WORK REQUIRED: Reproduce the part of the commit text between "--- a/tests/entrypoints/openai/test_realtime_validation.py" and "await receive_event(ws, timeout=360.0)", inclusive.

[Model] Add HyperCLOVAX-SEED-Think-32B vision-language model support (#31471)

Signed-off-by: effortprogrammer <yhjhoward7@gmail.com> Co-authored-by: Cyrus Leung <tlleungac@connect.ust.hk>

[Model] Add HyperCLOVAX-SEED-Think-32B vision-language model support (#31471)
Signed-off-by: effortprogrammer <yhjhoward7@gmail.com> Co-authored-by: Cyrus Leung <tlleungac@connect.ust.hk>
0836be3b · Hojin Yang · GitHub · 4e95ec11 · 0836be3b · 0836be3b
Unverified Commit 0836be3b authored Mar 10, 2026 by Hojin Yang Committed by GitHub Mar 10, 2026
8 changed files
--- a/docs/models/supported_models.md
+++ b/docs/models/supported_models.md
@@ -701,6 +701,7 @@ These models primarily accept the [`LLM.generate`](./generative_models.md#llmgen
 | `GlmOcrForConditionalGeneration` | GLM-OCR | T + I<sup>E+</sup> | `zai-org/GLM-OCR`, etc. | ✅︎ | ✅︎ |
 | `GraniteSpeechForConditionalGeneration` | Granite Speech | T + A | `ibm-granite/granite-speech-3.3-8b` | ✅︎ | ✅︎ |
 | `HCXVisionForCausalLM` | HyperCLOVAX-SEED-Vision-Instruct-3B | T + I<sup>+</sup> + V<sup>+</sup> | `naver-hyperclovax/HyperCLOVAX-SEED-Vision-Instruct-3B` | | |
+| `HCXVisionV2ForCausalLM` | HyperCLOVAX-SEED-Think-32B | T + I<sup>+</sup> + V<sup>+</sup> | `naver-hyperclovax/HyperCLOVAX-SEED-Think-32B` | | |
 | `H2OVLChatModel` | H2OVL | T + I<sup>E+</sup> | `h2oai/h2ovl-mississippi-800m`, `h2oai/h2ovl-mississippi-2b`, etc. | | ✅︎ |
 | `HunYuanVLForConditionalGeneration` | HunyuanOCR | T + I<sup>E+</sup> | `tencent/HunyuanOCR`, etc. | ✅︎ | ✅︎ |
 | `Idefics3ForConditionalGeneration` | Idefics3 | T + I | `HuggingFaceM4/Idefics3-8B-Llama3`, etc. | ✅︎ | |

--- a/tests/entrypoints/openai/test_realtime_validation.py
+++ b/tests/entrypoints/openai/test_realtime_validation.py
@@ -118,7 +118,7 @@ async def test_multi_chunk_streaming(
            # JIT compilation
            warmup_done = False
            while not warmup_done:
-                event = await receive_event(ws, timeout=360.0)
+                event = await receive_event(ws, timeout=600.0)

DATASET ENTRIES:
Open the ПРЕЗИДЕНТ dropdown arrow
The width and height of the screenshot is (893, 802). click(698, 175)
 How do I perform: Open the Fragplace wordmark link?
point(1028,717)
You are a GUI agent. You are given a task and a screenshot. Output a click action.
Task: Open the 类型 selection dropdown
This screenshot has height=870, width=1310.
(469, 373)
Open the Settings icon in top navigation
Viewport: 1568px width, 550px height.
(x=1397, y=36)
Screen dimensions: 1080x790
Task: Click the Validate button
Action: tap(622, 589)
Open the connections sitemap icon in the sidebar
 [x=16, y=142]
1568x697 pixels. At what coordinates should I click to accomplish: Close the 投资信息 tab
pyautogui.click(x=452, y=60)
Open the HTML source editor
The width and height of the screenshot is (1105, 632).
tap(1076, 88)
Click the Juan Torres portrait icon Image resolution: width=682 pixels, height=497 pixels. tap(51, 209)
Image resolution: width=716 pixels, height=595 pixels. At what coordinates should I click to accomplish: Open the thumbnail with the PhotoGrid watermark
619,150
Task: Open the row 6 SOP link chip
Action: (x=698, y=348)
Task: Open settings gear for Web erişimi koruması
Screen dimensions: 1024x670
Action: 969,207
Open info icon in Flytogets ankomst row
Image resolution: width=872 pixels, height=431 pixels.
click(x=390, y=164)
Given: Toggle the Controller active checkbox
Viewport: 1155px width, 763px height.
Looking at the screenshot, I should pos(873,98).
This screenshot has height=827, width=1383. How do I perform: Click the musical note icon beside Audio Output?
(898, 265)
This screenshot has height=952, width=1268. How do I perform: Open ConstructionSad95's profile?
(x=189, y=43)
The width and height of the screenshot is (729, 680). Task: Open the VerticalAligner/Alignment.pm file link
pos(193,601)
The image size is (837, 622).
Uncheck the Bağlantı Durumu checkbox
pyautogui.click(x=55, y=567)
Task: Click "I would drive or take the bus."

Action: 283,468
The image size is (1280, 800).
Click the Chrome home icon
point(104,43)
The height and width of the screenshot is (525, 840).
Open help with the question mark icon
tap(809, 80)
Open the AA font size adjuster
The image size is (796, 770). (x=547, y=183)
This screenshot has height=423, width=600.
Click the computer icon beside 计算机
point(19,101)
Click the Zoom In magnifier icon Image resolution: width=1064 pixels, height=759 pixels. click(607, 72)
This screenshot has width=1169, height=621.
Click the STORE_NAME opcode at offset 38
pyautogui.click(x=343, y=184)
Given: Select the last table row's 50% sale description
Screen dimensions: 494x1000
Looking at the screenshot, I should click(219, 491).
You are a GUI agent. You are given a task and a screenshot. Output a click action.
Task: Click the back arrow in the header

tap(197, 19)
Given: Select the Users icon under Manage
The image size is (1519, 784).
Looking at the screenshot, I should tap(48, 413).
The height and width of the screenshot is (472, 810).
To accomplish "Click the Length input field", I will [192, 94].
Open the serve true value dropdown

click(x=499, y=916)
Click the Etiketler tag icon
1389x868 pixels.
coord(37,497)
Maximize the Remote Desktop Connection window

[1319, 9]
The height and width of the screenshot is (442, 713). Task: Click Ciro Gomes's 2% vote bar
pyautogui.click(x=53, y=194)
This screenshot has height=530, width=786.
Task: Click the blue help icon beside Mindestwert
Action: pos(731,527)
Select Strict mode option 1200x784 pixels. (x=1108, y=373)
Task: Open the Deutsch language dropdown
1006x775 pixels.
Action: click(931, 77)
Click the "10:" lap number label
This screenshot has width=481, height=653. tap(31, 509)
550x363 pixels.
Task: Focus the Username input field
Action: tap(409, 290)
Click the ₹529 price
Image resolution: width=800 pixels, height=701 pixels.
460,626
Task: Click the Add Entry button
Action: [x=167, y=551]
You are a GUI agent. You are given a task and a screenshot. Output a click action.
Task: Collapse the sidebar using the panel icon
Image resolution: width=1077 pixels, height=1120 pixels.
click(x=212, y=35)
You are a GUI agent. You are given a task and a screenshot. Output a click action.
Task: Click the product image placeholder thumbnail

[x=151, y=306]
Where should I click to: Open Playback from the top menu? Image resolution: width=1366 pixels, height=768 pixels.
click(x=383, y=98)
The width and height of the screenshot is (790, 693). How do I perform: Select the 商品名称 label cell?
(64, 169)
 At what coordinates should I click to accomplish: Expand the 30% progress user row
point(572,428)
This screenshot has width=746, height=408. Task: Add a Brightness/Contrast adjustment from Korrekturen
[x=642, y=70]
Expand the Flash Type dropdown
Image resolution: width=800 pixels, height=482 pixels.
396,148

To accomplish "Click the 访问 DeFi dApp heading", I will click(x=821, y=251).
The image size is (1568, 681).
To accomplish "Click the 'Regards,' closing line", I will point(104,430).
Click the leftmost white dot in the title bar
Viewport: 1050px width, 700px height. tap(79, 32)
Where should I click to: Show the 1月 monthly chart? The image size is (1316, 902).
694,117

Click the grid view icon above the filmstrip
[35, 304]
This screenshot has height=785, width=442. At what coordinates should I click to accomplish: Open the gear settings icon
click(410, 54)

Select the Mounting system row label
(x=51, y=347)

EXERCISE RESPONSE:
--- a/tests/entrypoints/openai/test_realtime_validation.py
+++ b/tests/entrypoints/openai/test_realtime_validation.py
@@ -118,7 +118,7 @@ async def test_multi_chunk_streaming(
            # JIT compilation
            warmup_done = False
            while not warmup_done:
-                event = await receive_event(ws, timeout=360.0)